It gives us great pleasure to note that the CD disc isn’t dead yet.
But despite that, it doesn’t go unnoticed that the ratio of ‘in vogue’ sources (turntables and music streamers, for example) to CD players that enter our test rooms these days isn’t too dissimilar to the proportion of students to teachers in a classroom.
So we’re pleased to welcome the NAD C 568, especially since its midrange price point is rather unpopulated with players we can heartily recommend.
Top and tailing it, however, are two very commendable models: the Marantz CD6006 (£280) and Cyrus CDi (£925) – our current Award winners, no less. So can the NAD occupy the rather sparse and barren land of the middle range CD player?
We hook up the NAD via its line-level outputs (there are optical and coaxial digital outputs too), watch the disc close on Bon Iver’s 22, A Million album. We then turn the responsive control dial to track three: 33 God.
It’s a track laden with as many intricacies as obscurities, and the NAD takes them all in its stride, allowing the colourful synth textures to materialise. It serves them on a tonally even platter and reaches a level of ‘easy listening’ that would make Sinatra proud.
Warmth oozes through Justin Vernon’s high-pitched vocal, and it does likewise for the piano harmonics.

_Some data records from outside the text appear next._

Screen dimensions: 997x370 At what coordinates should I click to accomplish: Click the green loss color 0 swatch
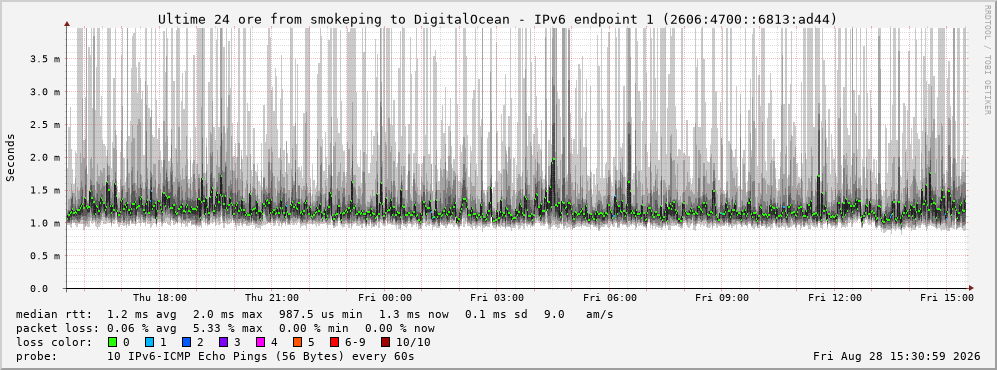pos(113,342)
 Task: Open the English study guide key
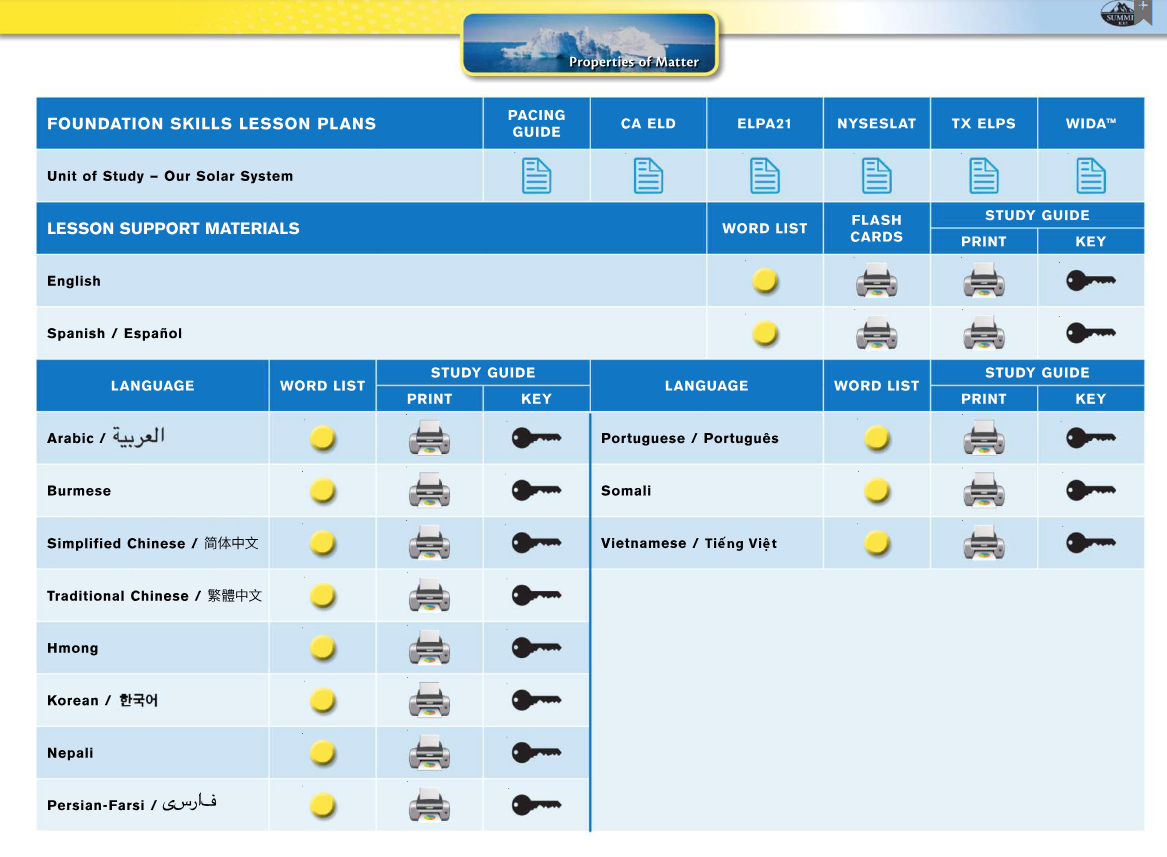[x=1090, y=281]
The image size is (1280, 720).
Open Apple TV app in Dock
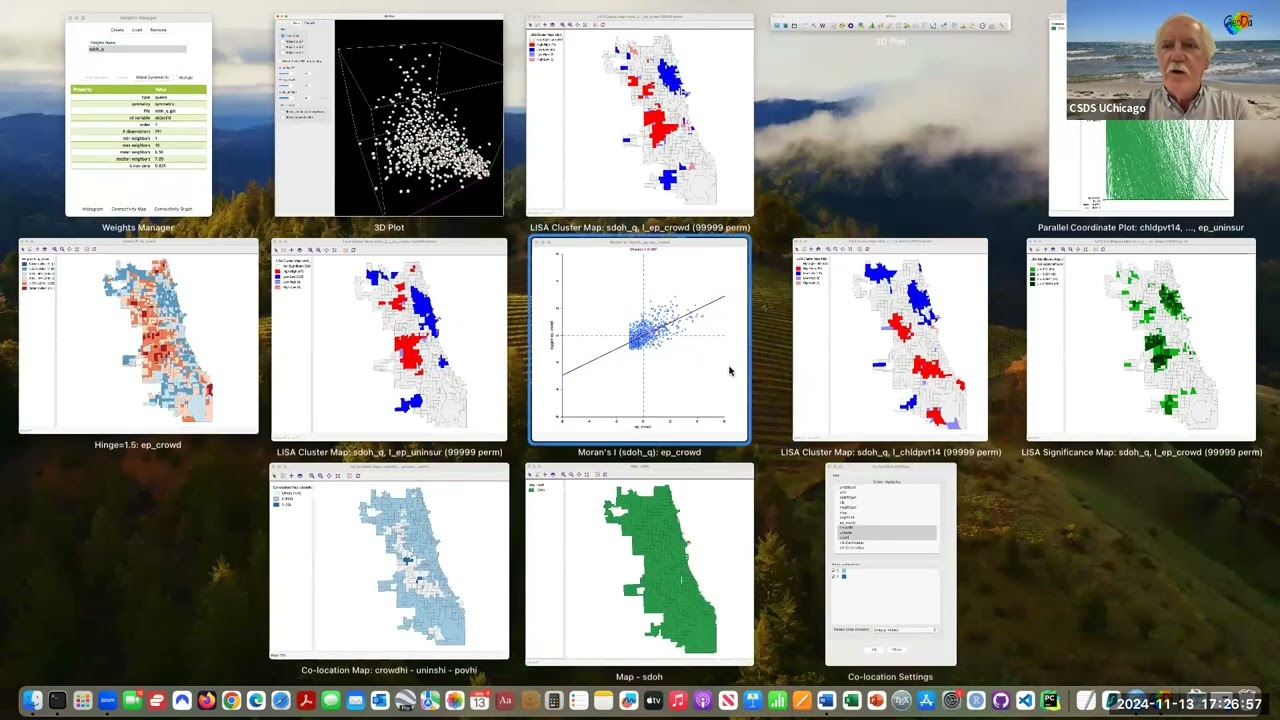[653, 700]
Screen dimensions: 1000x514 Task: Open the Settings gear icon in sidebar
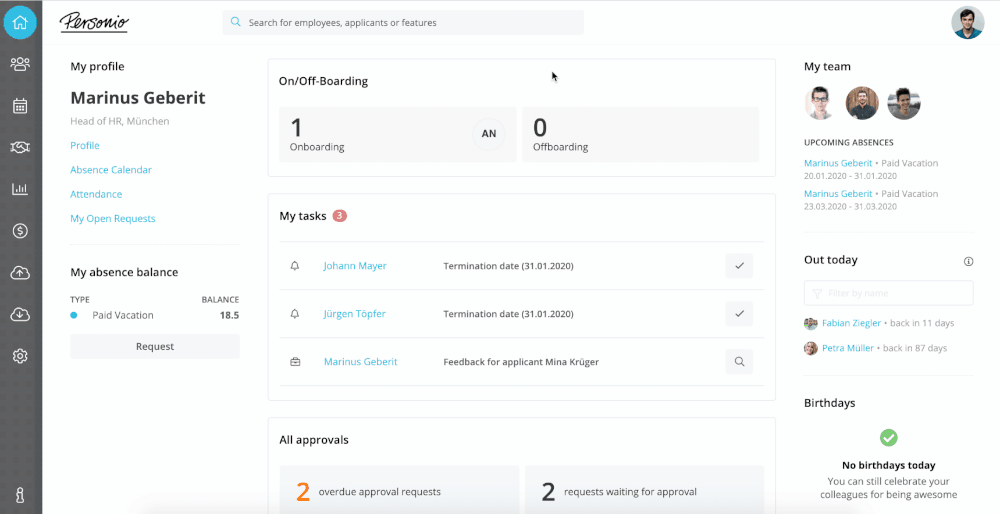coord(20,356)
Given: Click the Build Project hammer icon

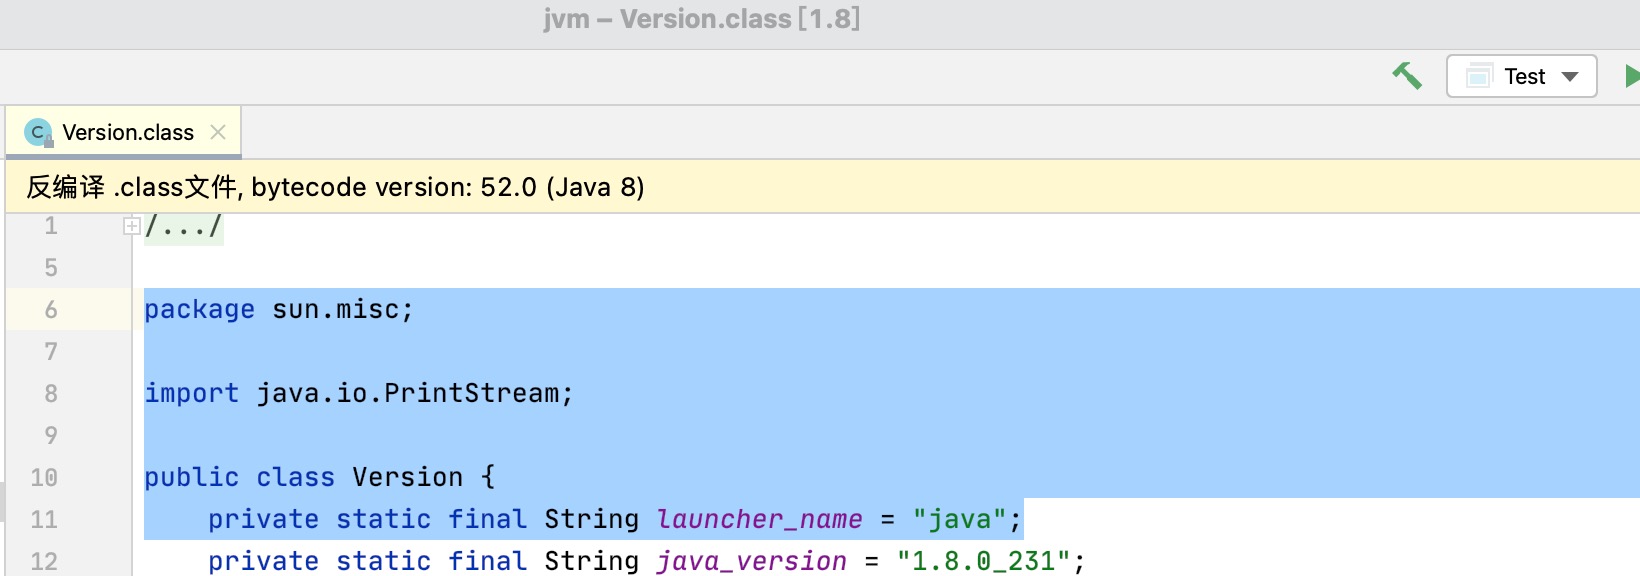Looking at the screenshot, I should coord(1407,76).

We’d call the NAD’s sound pleasant, but despite the positive connotations, it’s not generally the word you might want to describe your perfect hi-fi performance.
Unfortunately, the NAD can easily appear cramped – something Bon Iver’s dense synths all too boldly highlight. The Marantz CD6006 is considerably more liberal in its approach, not only giving music more breathing space, but also allowing it more dynamic freedom.
Through the NAD, drums feel like they’re fighting the synths for space in a soundstage that ultimately lacks dynamic range and spatial awareness.
Don’t get us wrong, the NAD has scale and power, which is laid bare as the choir contribution on the Hell or High Water soundtrack generously fills our test room. It simply seems to ignore white space on the canvas.
It doesn’t go out of its way to sound overly enthused with your music choices, either.
There’s a definite “yee haw” expression of giddiness missing from the exuberant acoustic finger plucking in Towne Van Zandt’s Dollar Bill Blues. The Marantz, meanwhile, gives the song a much-needed lift.
Admittedly, the Marantz is a remarkable CD player for the money, but at twice the price of the CD6006, we would still expect a more engaging, competitive performance from the NAD.
However, it is a dynamic flourish, helping of space and double espresso shot away from offering it.
Build and features
On the plus side, the C 568 is suitably equipped; it not only has optical and coaxial digital outputs but a USB input for playback too. It’s easy to use too, both in regards to on-unit control and the full-sized, intuitive remote.
Unfortunately, it’s mostly about the performance and not even a decent spread of connections can be the NAD’s saving grace here.
The CD player market isn’t as saturated as it was 15 years ago, but our expectations shouldn’t be lowered by the dwindling choice.
The bar is still being set high by other players and at £600/$900, the NAD C 568 simply doesn’t meet ours. It’s back to the drawing board for NAD.